All of these new technniques have enabled oil and gas producers to develop new oil reserves on the North Slope for less than $2.50 a barrel. By lowering the finding costs of new oil, North Slope producers have been able to compensate for other costs, such as transportation, that rise because overall production from the North Slope is falling.

Alaska’s oil drillers have pioneered yet another new technology. The ARCO-BP Shared Services Drilling group that manages drilling in several North Slope oil fields have completed four successful through-tubing rotary drilled or TTRD, wells.

Through-tube rotary drilling involves a new well to be drilled through the production tubing of an older well. Because the old tubing doesn’t have to be pulled out of the ground by a drilling rig, the technique saves time and money. The potential is to save up to $1 million per well.

Drill crews can pull and replace tubing in the ground at a rate of 59 feet per minute, but if the trip doesn’t have to be done, if the new well can be drilled through the production tubing of an older well, it saves money.

With TTRD, drillers also can rotate pipe inside the completion tubing, reducing the friction from sliding.

TTRD follows several other technological breakthroughs in drilling done on the North Slope. Some, like horizontal drilling of production wells, are revolutionizing the way oil fields are developed worldwide.
Horizontal Production Wells
The first of the North Slope’s drilling innovations was the drilling and completion of horizontal production wells, which allow producers to run long sections of horizontal tubing through a thin layer of oil down to 6 feet draining the deposit through several perforations, or openings, along the section of pipe.
Horizontal technology has developed rapidly since the first well was drilled in 1990. Now 90 percent of the wells drilled in Prudhoe Bay are horizontal.

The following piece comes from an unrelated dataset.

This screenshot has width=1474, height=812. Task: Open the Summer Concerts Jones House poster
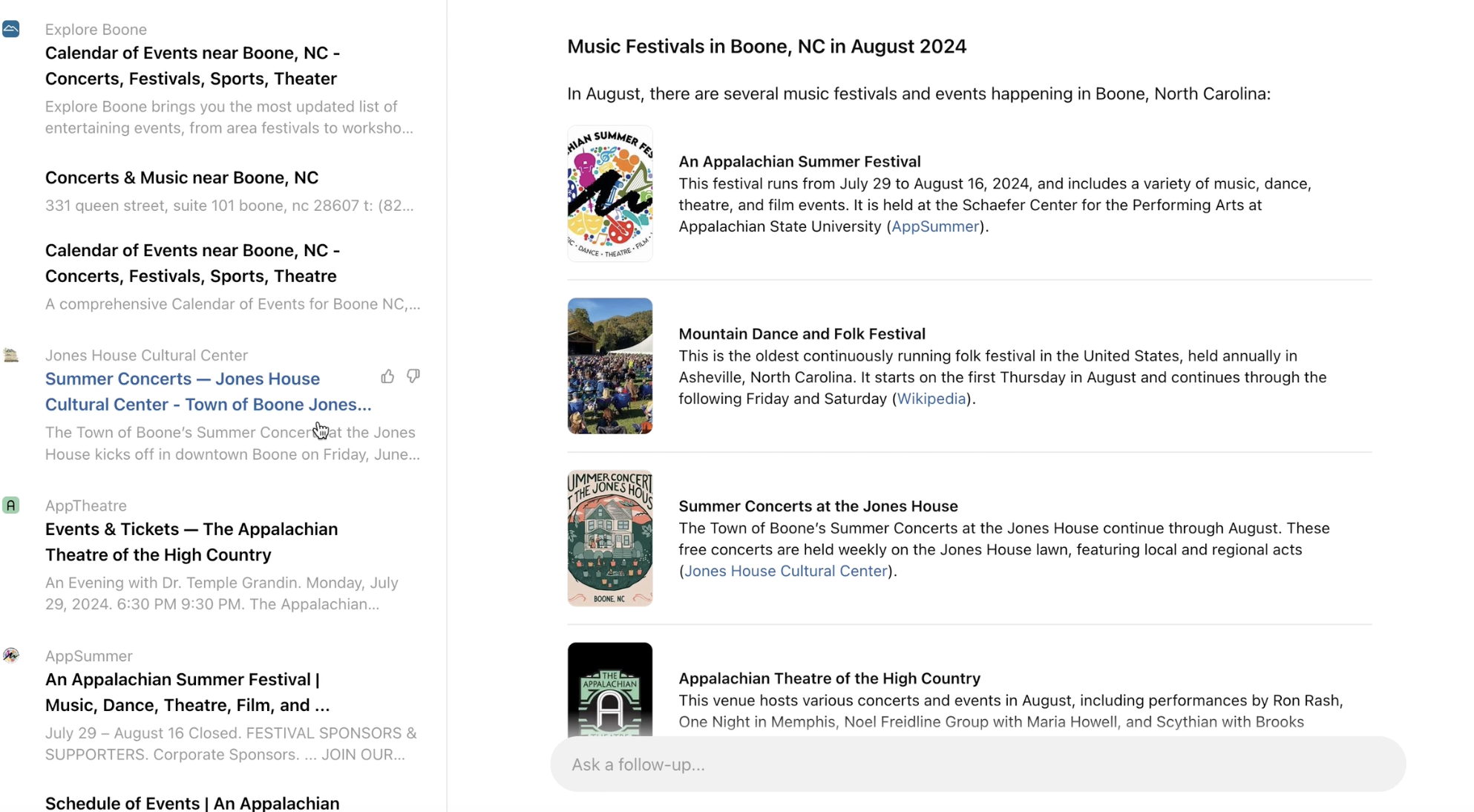pos(609,538)
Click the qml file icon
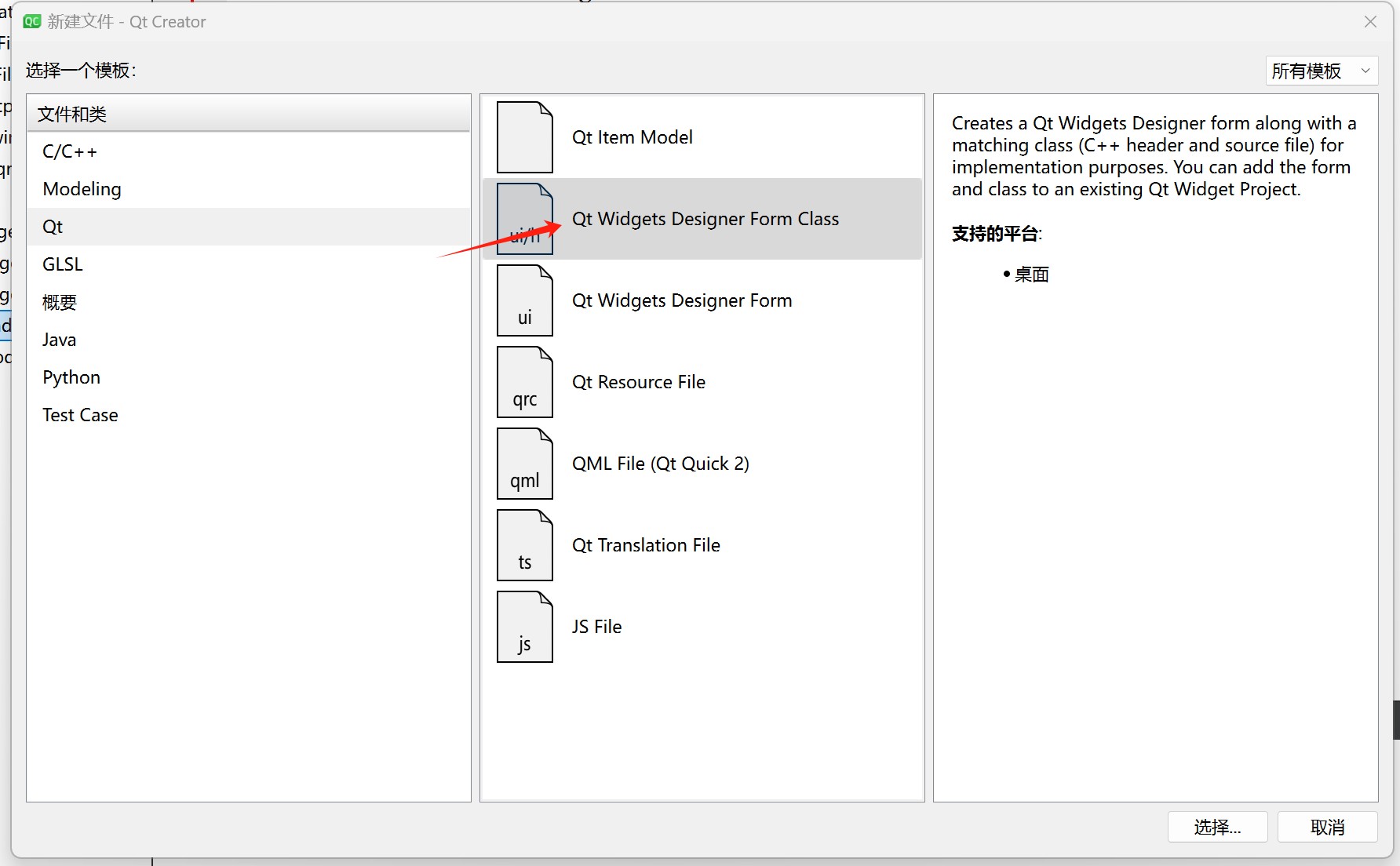 click(x=524, y=464)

The amount of oil-bearing sands penetrated horizontally also has increased as the technique has improved. Early horizontal wells in the late 1980s and 1990s penetrated 500 to 800 feet of reservoir laterally. Earlier this year, through a multilateral completion, about 8,000 feet of reservoir was penetrated horizontally.

Coiled Tubing Units
The second innovation was the drilling and completing of wells with coiled-tubing units instead of drilling rigs. For certain types of wells, mainly “sidetracks” drilled off the bore of an older well, the coiled tubing units represented an alternative.
Coiled tubing units have been used for years on the North Slope, and elsewhere, for doing maintenance work on wells. Using them to drill certain types of wells became possible when new types of down-hole directional equipment and drilling motors became available. It was done for the first time on the North Slope.

Multilateral Wells
The third new technology was the multilateral well completion. Like a sidetrack, this involved a new well drilled off from another. The difference was that both wells are producing where with a sidetrack the older well is cemented and closed off.
Multilaterals involve new wells drilled off older wells as well as two new wells drilled with both sharing the vertical section that reaches to the surface. The savings is in the sharing of the part of the well that reaches to surface, as well as the facilities at the surface.

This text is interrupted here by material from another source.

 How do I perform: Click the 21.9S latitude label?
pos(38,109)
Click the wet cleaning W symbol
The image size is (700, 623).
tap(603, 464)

The first multilateral was drilled on the North Slope a year and a half ago. There are now 10 multilateral wells, eight drilled with drilling rigs and two with coiled-tubing units.

The multilaterals drilled to date on the North Slope have involved two wells, but a “trilateral,” three wells flowing into one hole to the surface, is possible and may be drilled sometime.

Designer Wells
Another innovation is in designer wells. These are drilled with a high degree of precision to reach small oil targets, several small oil pockets or to reach through or around faults to isolated traps.
It is made possible by use of three-dimensional seismic, which allows reservoir engineers to plot the locations of faults and small oil traps to within 100 feet of accuracy.

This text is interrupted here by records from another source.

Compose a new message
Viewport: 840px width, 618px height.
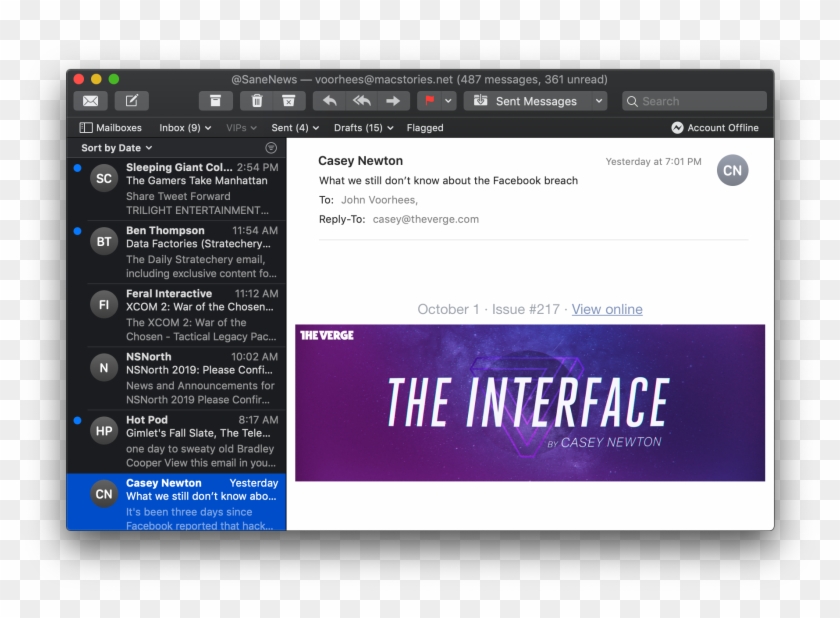click(131, 101)
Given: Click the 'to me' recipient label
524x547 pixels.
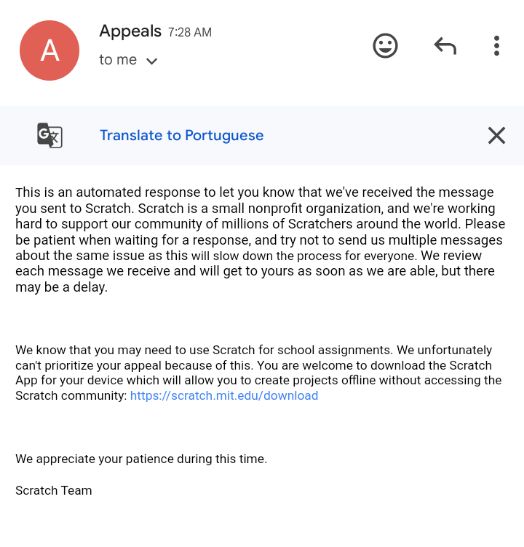Looking at the screenshot, I should tap(118, 60).
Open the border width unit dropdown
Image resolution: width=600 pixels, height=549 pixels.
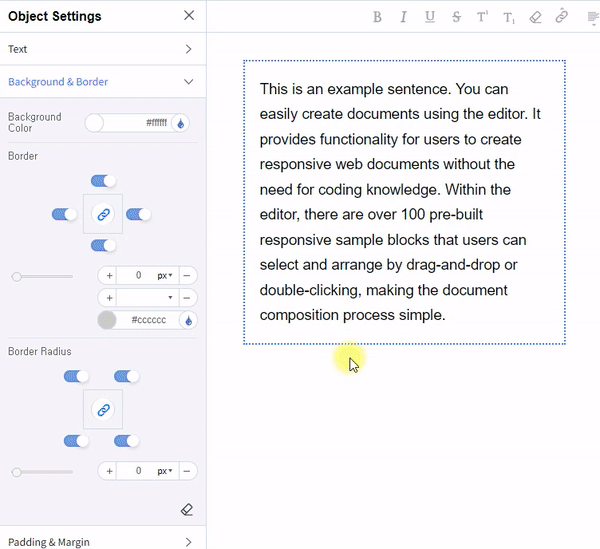[x=164, y=275]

It also is made possible by new technologies allowing tight turns in drilling. Drillers can now turn wells 55 degrees in 100 feet and 100 degrees, about a quarter circle, in 200 feet.

Tighter turns, as tight as 100 degrees in 100 feet, have been made elsewhere in the world, but it was in rock that was solid enough to support “open hole” drilling, without a liner. Tight turns with a liner are a first for the North Slope drillers.

One designer well drilled earlier this year turned 270 degrees, almost a full circle. Another turned 180 degrees to tap four separate oil pockets, with a horizontal length of 5,800 feet.

A full-circle well, to be drilled 360 degrees, is planned for the near future.

Reduced Cost of New Oil
All of these new technniques have enabled oil and gas producers to develop new oil reserves on the North Slope for less than $2.50 a barrel.

By lowering the finding costs of new oil, North Slope producers have been able to compensate for other costs, such as transportation, that rise because overall production from the North Slope is falling.

It also has allowed more drilling to be done on the Slope since drilling and well completion is less expensive.

The Prudhoe Bay field alone will see about 100 new reservoir penetrations this year, about twice the number in 1985. Most are sidetracks and multilateral wells.